> QUESTÕES DE ESTUDO:
A. Na crônica "Caminhando e pensando", enumere tudo o que aparece logo após "notam-se incontáveis", até a palavra "plantas".
B. Retome a crônica "Caminhando e pensando" a partir da última frase apresentada e dê continuidade a ela no mesmo tom.

> TRECHO FORNECIDO:
Caminhando e pensando

A luta diária pela sobrevivência impede que haja tempo para um olhar mais detido sobre o que acontece no ambiente externo do qual fazemos parte; é como se um processo de mimetização que nos transforma em mais um objeto, em mais uma coisa, em mais um dispositivo incrustrado na paisagem, como um poste da Copel, uma placa de sinalização do Detran, imerso na rotina do dia e que barra nossa percepção do mundo mágico, imponderável em que nos enfiamos.

Quando é possível olhar por cima ou por entre o normal e o conhecido, notam-se incontáveis detalhes e situações e pessoas e animais e construções e plantas… tanto colorido, sensações, vozes, barulhos que se afiguram como algo singular, não o normal, o simples, o cotidiano.

Percorrer ruas em manhãs frias, quando há uma névoa fina recobrindo, não o tempo nem o clima, mas nossa mente, torna-se quase impossível perceber que a geada transforma o gramado mais belo aos primeiros reflexos do sol. É impossível perceber que aquele velho senhor de barba comprida com um cigarro no canto dos lábios só quer receber a resposta ao seu bom dia e a seu comentário sobre o frio. É difícil perceber os olhos e as expressões faciais daqueles inúmeros motoristas aboletados na direção de seus carros modelo 2021, quiçá importados, que os enchem de prazer e orgulho por poderem ostentar aos famintos e maltrapilhos abandonados pela sorte e pelos governos, sua condição de abonados, donos de empregos muito bem remunerados. Gosto sempre de relembrar que na cidade do Porto em Portugal, todos os motoristas de taxi dirigem Mercedes no seu trabalho … Mercedes, orgulho e ostentação de tantos tupiniquins!

> INFORMAÇÕES FORNECIDAS:
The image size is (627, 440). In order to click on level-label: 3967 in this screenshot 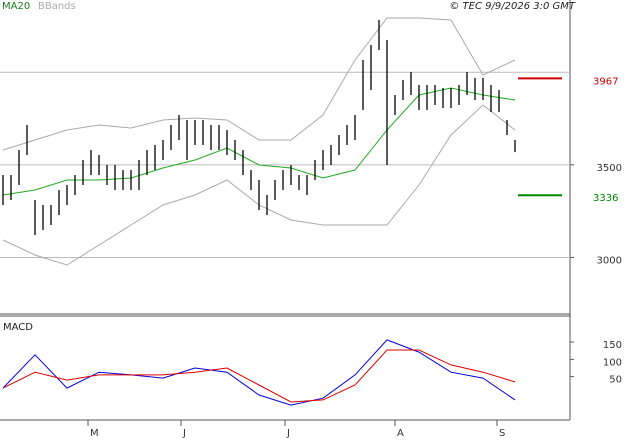, I will do `click(606, 82)`.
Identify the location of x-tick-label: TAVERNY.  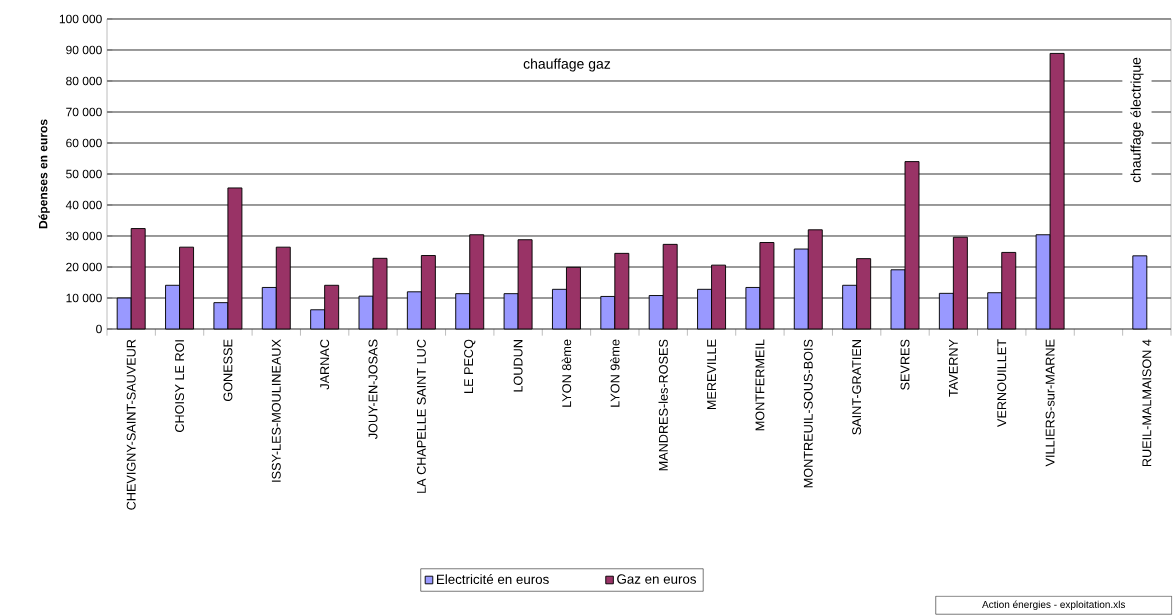
(954, 368).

> RESPOSTAS ESCRITAS:
A. Detalhes, situações, pessoas, animais, construções e plantas.

B.
O ar gelado das manhãs outonais permite longas caminhadas de casa ao trabalho e são nestes momentos de passadas comedidas que vem à mente a reflexão sobre sentidos da existência, do nosso viver entre família, comunidade, o grupo restrito de colegas, que dificilmente poderão ser chamados de amigos íntimos. Os minutos percorridos pelas calçadas quase impróprias para andar dessa Curitiba moderna, trazem à tona outros minutos passados e vividos num tempo que não voltará mais, pois que se encontra enterrado sob os escombros de eras priscas e, assim, mente e imaginação trabalham construindo as relações entre um fato e outro, a sobreposição do antigo com o atual, o casamento entre a sensação real do agora com os resquícios do que foi sentido e percebido antes.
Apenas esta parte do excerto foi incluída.